*EXCERPT*.
==*==
Democracy: Good for our health and happiness
By Leah Persky, PhD & Certified Family Life Educator • Family Life Education Manager
With the tumultuous events of the past year and the tragic and jarring events that took place at the U.S. Capitol on Jan. 6, 2021; many of us are left feeling a bit numb. What is next? How can we prepare for the future? The uncertainty around the pandemic and the very fight for our democracy are a lot to make sense of. We thought 2021 was going to be better and brighter, with life maybe returning somewhat to normal…?
While we hope that will indeed be the case, we cannot take that as a given, especially as the foundations of our democracy were physically attacked in the first week of the year.
Globally, democracy has been on the decline for years. According to Freedom House International, which measures democratic governance and peoples’ access to civil and political rights in 210 countries, democracy is on the decline around the globe, including in the U.S. But it is not too late. American support for and dedication to democracy in the U.S. and around the world continues, in small and large acts. We as Americans must re-commit ourselves to the foundations of democracy and realize there is really no other option.
==*==
*BRIEF 1*.
In the democracy article, substitute "health crisis" for "pandemic" in the passage starting at "Democracy: Good for" and ending at "somewhat to normal…?".
*BRIEF 2*.
Proceed with the democracy article from the point where it stops.
You can disregard the data.
==*==
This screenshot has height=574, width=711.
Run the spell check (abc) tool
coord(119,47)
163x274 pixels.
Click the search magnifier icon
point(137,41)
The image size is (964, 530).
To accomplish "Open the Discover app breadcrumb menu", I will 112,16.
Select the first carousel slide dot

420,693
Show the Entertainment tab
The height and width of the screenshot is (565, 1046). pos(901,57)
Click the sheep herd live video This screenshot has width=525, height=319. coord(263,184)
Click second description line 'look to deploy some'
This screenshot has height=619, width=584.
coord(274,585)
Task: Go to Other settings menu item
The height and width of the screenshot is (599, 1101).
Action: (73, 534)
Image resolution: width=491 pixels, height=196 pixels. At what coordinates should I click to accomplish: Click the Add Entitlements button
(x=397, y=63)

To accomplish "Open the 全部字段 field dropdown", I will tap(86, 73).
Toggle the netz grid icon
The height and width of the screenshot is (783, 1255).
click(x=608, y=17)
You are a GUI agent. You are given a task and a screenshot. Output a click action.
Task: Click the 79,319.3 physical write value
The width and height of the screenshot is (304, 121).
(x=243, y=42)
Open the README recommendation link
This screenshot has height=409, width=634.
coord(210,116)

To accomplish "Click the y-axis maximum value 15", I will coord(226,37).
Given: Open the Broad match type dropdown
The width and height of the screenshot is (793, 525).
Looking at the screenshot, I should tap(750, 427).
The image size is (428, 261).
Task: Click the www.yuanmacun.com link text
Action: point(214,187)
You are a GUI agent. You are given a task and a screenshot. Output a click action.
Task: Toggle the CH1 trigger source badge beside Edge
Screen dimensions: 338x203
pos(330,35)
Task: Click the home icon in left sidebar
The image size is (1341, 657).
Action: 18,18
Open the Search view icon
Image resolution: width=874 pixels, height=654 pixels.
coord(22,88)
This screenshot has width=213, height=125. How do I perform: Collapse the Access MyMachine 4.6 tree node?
==*==
*EXPECTED ANSWER 1*.
Democracy: Good for our health and happiness
By Leah Persky, PhD & Certified Family Life Educator • Family Life Education Manager
With the tumultuous events of the past year and the tragic and jarring events that took place at the U.S. Capitol on Jan. 6, 2021; many of us are left feeling a bit numb. What is next? How can we prepare for the future? The uncertainty around the health crisis and the very fight for our democracy are a lot to make sense of. We thought 2021 was going to be better and brighter, with life maybe returning somewhat to normal…?

*EXPECTED ANSWER 2*.
This is a good time to remind ourselves of just what a force for good democracy is. There are duties that come along with being a citizen (voting and jury duty at the bare minimum), but with our democracy in crisis, we should be inspired to work for equality and social justice; cornerstones of any high-quality democracy. This is an issue that goes beyond partisanship. There are many reasons to support and fight to protect our democracy. For one, it is good for our health and happiness.
According to recent research, democratic countries have better health outcomes and, in general, longer life expectancies. This is especially pronounced in regards to chronic diseases. Citizens in a democracy provide an important electoral check on leaders in democracies, spurring them to focus more and put more resources towards health efforts. Leaders who fail to pay attention to health may jeopardize their re-election, and it is no secret that the goal of all politicians is to get re-elected. Further, citizens in a democracy theoretically experience lower levels of stress and violence. This has many real immediate and long-term impacts on well-being of individuals and communities.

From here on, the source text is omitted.